It is a normal day, I am sitting around in my online class and bored out of my mind. Eagerly watching time tick by at a snail’s pace. I try playing a game on my phone, grasping for something, anything interesting to happen. I repeatedly go through the tapping motions required for any mobile game. But then my day changes for the better. You appear.
You are summoned, coming out of nowhere. I try to evert my eyes but you are just too tempting. I can’t resist anymore; I have to look. You’re so filled with colors and sounds and banners, my heart swells with joy. You resurrect my spirit like a phoenix from the ashes.

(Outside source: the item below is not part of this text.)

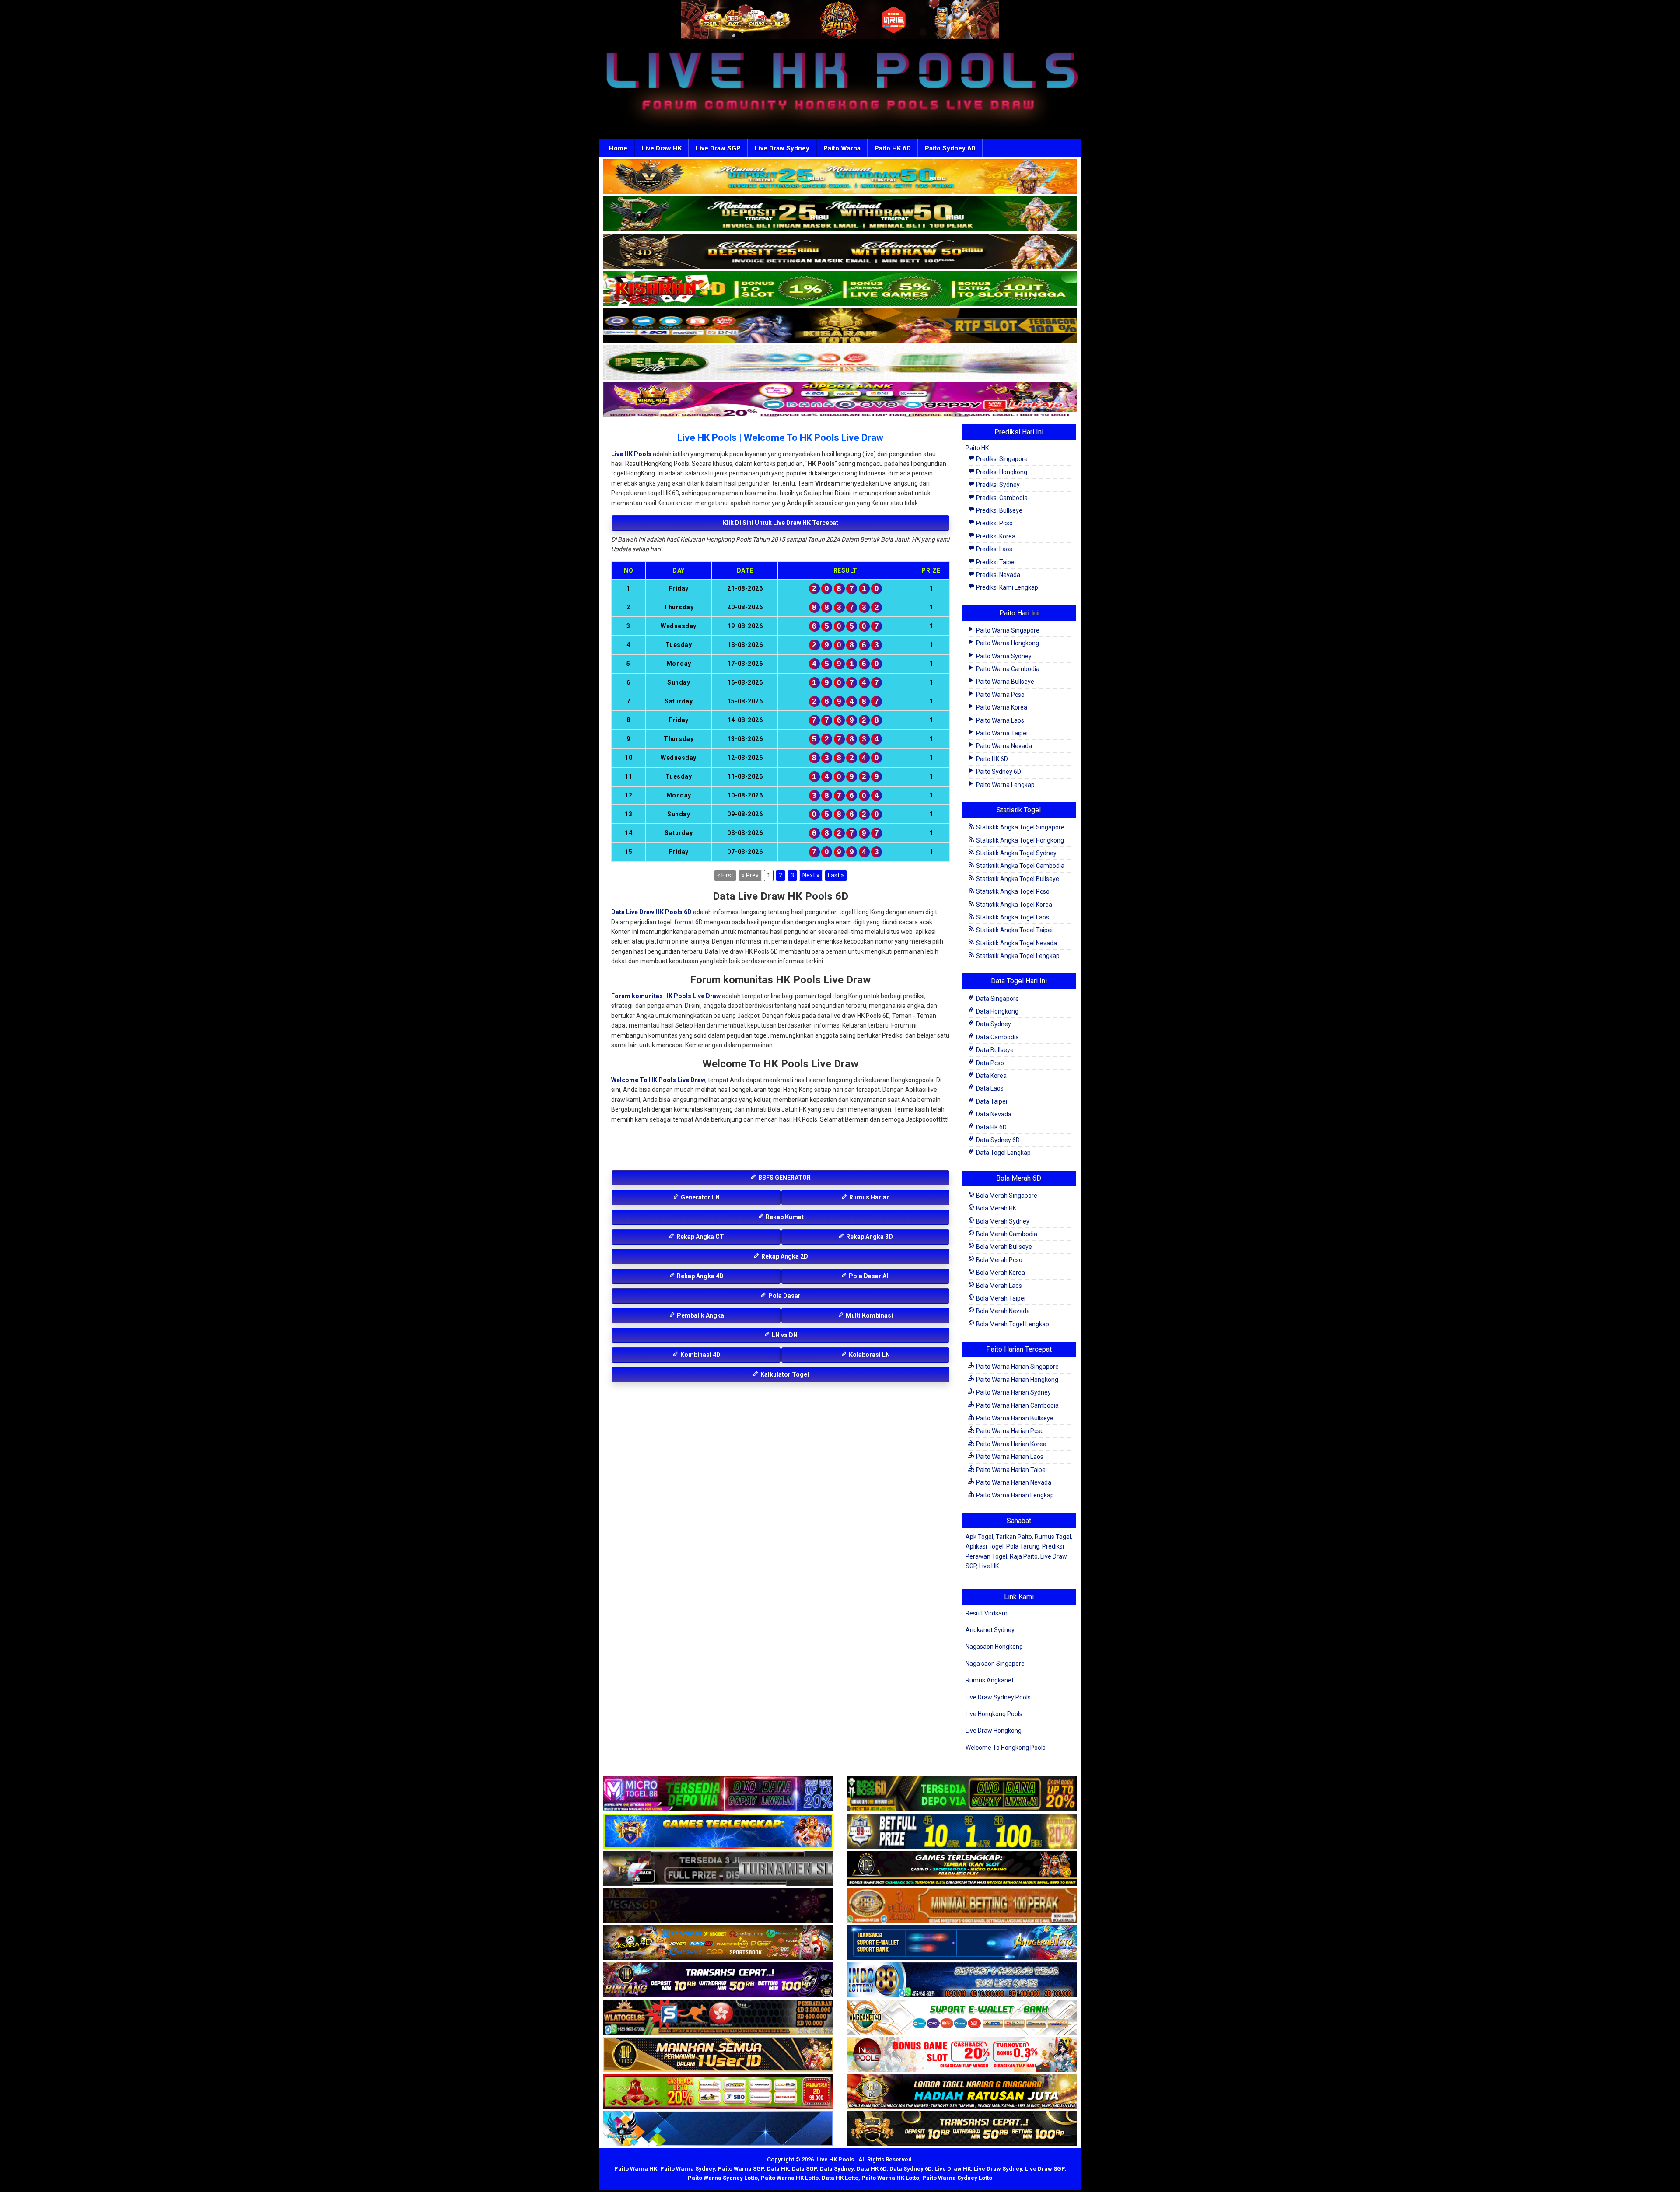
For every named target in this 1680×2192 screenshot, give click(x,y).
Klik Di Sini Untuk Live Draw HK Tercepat (780, 522)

Oh mobile game ads, how I love you so. I just cannot get enough. I love everything about you. From, the bottom of the screen to the top, you’re a cacophonous display of sights and sound. You take my breath away every time you find me.

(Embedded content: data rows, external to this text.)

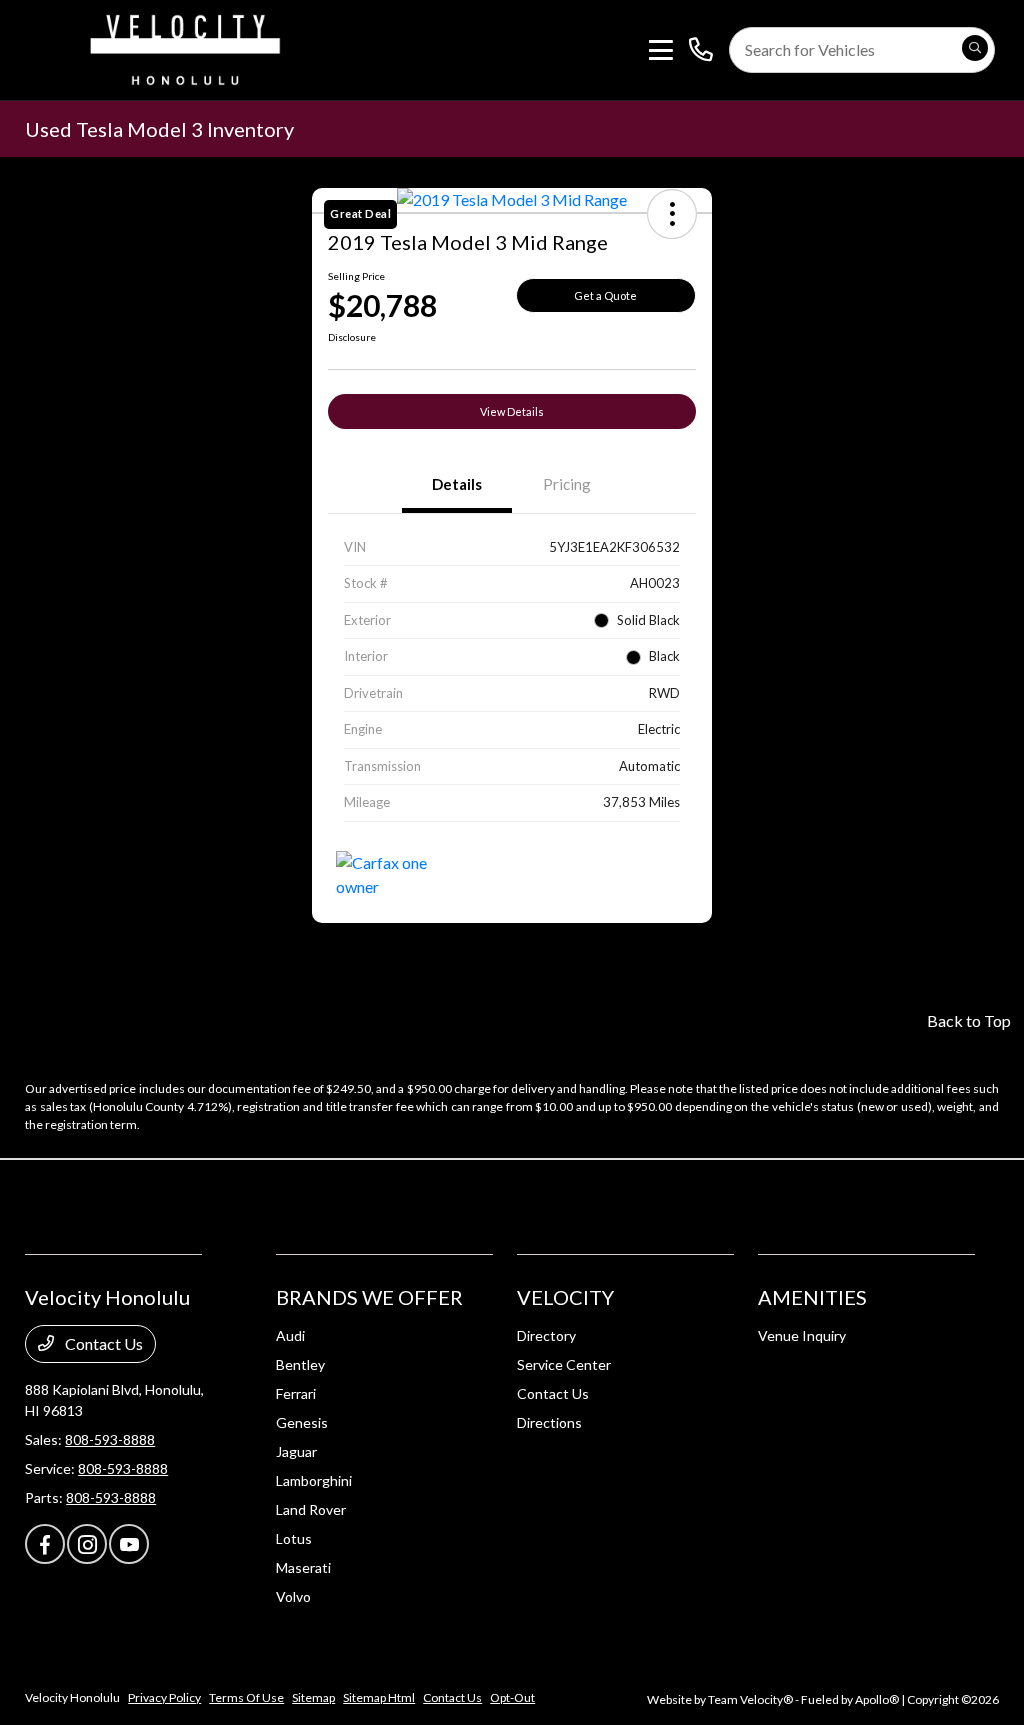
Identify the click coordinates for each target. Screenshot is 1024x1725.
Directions (549, 1422)
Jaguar (296, 1451)
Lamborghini (314, 1480)
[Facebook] (45, 1544)
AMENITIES (812, 1297)
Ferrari (296, 1393)
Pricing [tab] (567, 484)
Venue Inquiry (802, 1335)
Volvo (293, 1596)
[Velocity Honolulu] (182, 47)
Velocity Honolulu (72, 1697)
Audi (290, 1335)
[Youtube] (129, 1544)
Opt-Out (512, 1697)
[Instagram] (87, 1544)
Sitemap (313, 1697)
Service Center (564, 1364)
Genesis (302, 1422)
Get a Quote (605, 295)
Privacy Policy (164, 1697)
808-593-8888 (110, 1439)
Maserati (303, 1567)
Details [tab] (457, 484)
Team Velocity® (750, 1699)
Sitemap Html (379, 1697)
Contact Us (102, 1343)
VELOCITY (565, 1297)
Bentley (300, 1364)
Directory (546, 1335)
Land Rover (311, 1509)
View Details (512, 411)
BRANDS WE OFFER (369, 1297)
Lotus (294, 1538)
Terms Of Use (246, 1697)
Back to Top (969, 1020)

Oh, how I love your invisible X. I happily live in ecstasy for thirty seconds while your “well-produced” ad occurs. With your images big breasted women and plucky narration. Whenever I hear “Anna, I’m home!” from the Rise of Kingdoms ad, I know it will be a good day. And I love getting you to make a strange moral decision. I always make a choice; all to get the full demo experience.

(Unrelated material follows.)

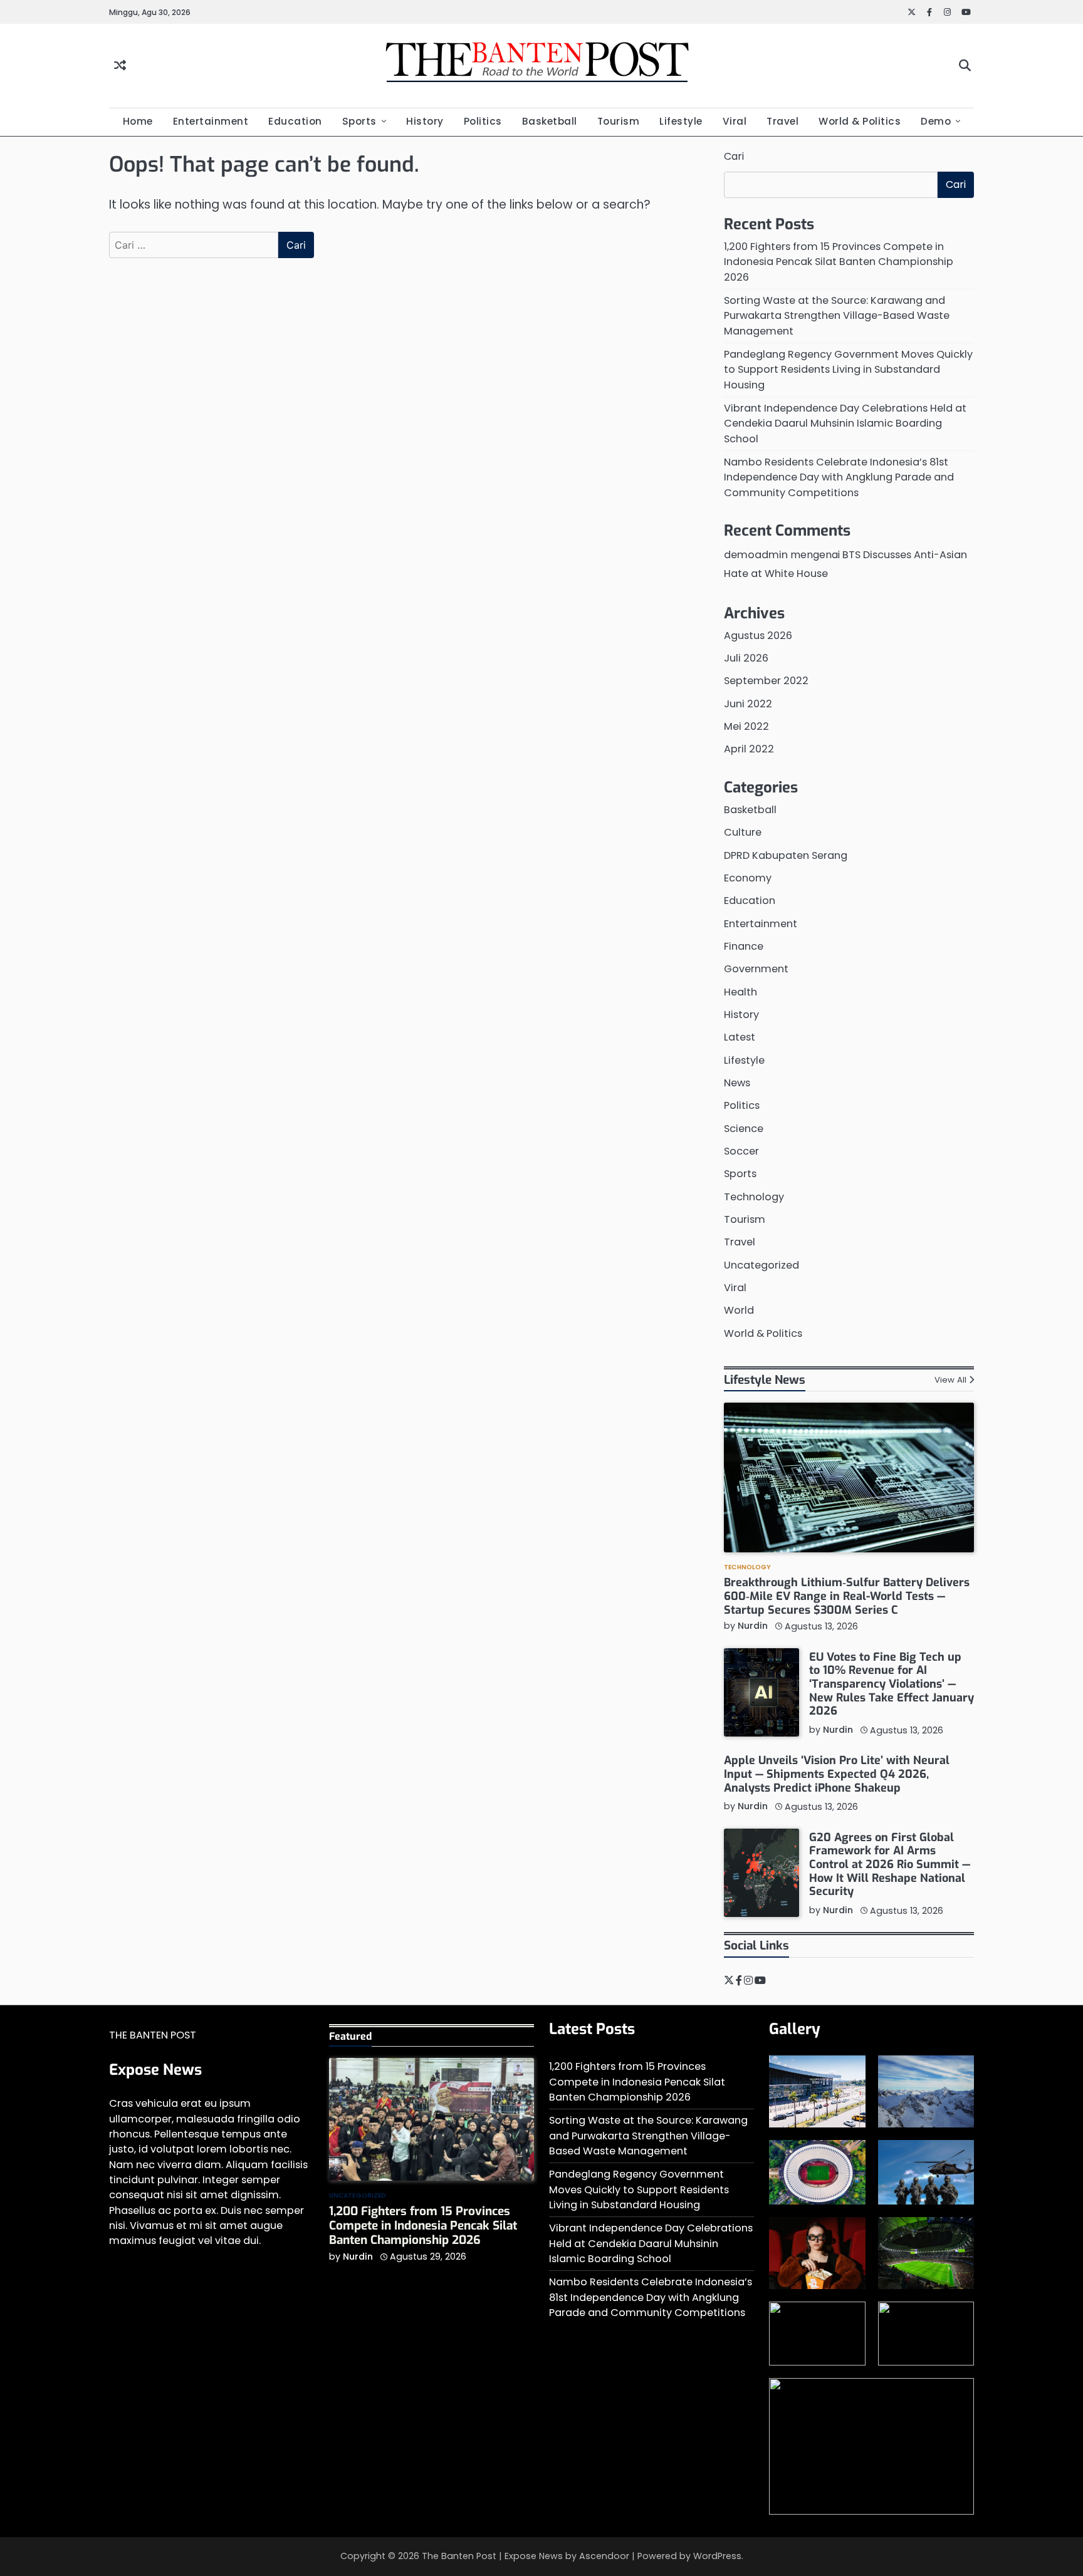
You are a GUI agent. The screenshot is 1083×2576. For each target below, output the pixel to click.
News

But in the back of my mind though, I know the X will appear sometime. I live in denial for one quarter to half a minute. But sadly, it finally appears. I wait as long as I can before hitting it, but at a certain point, I must move on.
Only to have my love reinvigorated by a playable demo. Your playable demos are too much for me. You give me just enough to make me fall head over heels for you but end right as it gets good. You leave me wanting more, lusting for your sweet gameplay of a shitty tower defense game.
Then you leave me once more, and my day becomes mundane again. Now begins the cycle all over again. I go back to my class, back to the real world. But in my mind, I will always remember the thirty seconds I was fighting zombies or running a pawn shop.
I will be your level one crook forever.